Tanto Annika como Berit se inclinaron hacia adelante, la respuesta era decisiva.
—Ambulancia. Cambio…
—Un muerto, pero no tan destrozado como Furhage —anunció Annika.
Berit asintió.
—Al parecer la cabeza sigue en su sitio, pero el resto está bien muerto —dijo.
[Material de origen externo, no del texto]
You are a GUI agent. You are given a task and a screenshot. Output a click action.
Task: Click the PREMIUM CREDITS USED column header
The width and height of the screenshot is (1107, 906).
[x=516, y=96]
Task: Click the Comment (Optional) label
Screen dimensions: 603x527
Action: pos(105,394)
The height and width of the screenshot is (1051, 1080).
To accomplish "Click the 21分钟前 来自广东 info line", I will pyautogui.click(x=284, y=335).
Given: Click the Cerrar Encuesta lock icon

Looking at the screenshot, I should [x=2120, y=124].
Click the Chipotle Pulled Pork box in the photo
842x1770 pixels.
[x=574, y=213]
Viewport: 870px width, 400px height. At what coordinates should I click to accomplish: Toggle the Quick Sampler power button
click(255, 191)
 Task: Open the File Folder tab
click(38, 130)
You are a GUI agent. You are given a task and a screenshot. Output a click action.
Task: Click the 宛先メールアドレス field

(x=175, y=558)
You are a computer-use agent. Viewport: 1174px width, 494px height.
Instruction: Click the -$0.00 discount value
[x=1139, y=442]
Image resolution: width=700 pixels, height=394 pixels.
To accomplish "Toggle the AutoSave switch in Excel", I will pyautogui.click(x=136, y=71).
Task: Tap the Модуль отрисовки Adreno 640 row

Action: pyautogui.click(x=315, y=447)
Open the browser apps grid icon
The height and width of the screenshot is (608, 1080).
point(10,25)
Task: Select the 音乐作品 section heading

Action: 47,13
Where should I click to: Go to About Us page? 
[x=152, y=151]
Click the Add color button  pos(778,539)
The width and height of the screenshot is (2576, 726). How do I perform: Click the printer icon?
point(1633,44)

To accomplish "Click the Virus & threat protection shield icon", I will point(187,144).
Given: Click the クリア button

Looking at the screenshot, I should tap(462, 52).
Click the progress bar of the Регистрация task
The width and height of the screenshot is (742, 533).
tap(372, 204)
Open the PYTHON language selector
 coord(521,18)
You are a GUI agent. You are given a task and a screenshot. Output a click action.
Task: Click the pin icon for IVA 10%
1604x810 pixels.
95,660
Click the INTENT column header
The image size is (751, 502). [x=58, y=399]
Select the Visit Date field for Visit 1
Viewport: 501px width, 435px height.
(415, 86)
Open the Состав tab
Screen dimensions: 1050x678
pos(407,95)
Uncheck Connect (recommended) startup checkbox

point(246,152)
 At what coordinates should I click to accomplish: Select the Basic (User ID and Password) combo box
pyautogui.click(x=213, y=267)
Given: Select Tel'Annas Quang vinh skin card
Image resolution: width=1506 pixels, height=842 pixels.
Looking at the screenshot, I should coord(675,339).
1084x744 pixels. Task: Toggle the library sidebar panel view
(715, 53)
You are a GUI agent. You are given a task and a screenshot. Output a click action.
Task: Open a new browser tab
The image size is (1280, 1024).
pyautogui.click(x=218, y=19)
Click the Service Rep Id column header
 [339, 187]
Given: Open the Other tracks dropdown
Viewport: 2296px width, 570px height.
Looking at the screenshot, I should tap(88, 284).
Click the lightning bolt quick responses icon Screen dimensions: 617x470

Para que un policía tenga autoridad para constatar una muerte, la cabeza debe estar separada del cuerpo. Por lo visto éste no parecía ser el caso, aun cuando evidentemente la persona en cuestión estaba muerta. Si no la policía no hubiera hablado de un coche fúnebre,la fiambrera.Annika salió a la redacción.
—Parece ser que hay un muerto —comunicó.
Todos los que estaban alrededor del gran complejo de mesas donde el periódico se maquetaba por la noche se detuvieron y la miraron.
—¿Qué te hace pensar eso? —preguntó Spiken inexpresivo.
—La radio de la policía —respondió—. Voy a llamar a Patrik.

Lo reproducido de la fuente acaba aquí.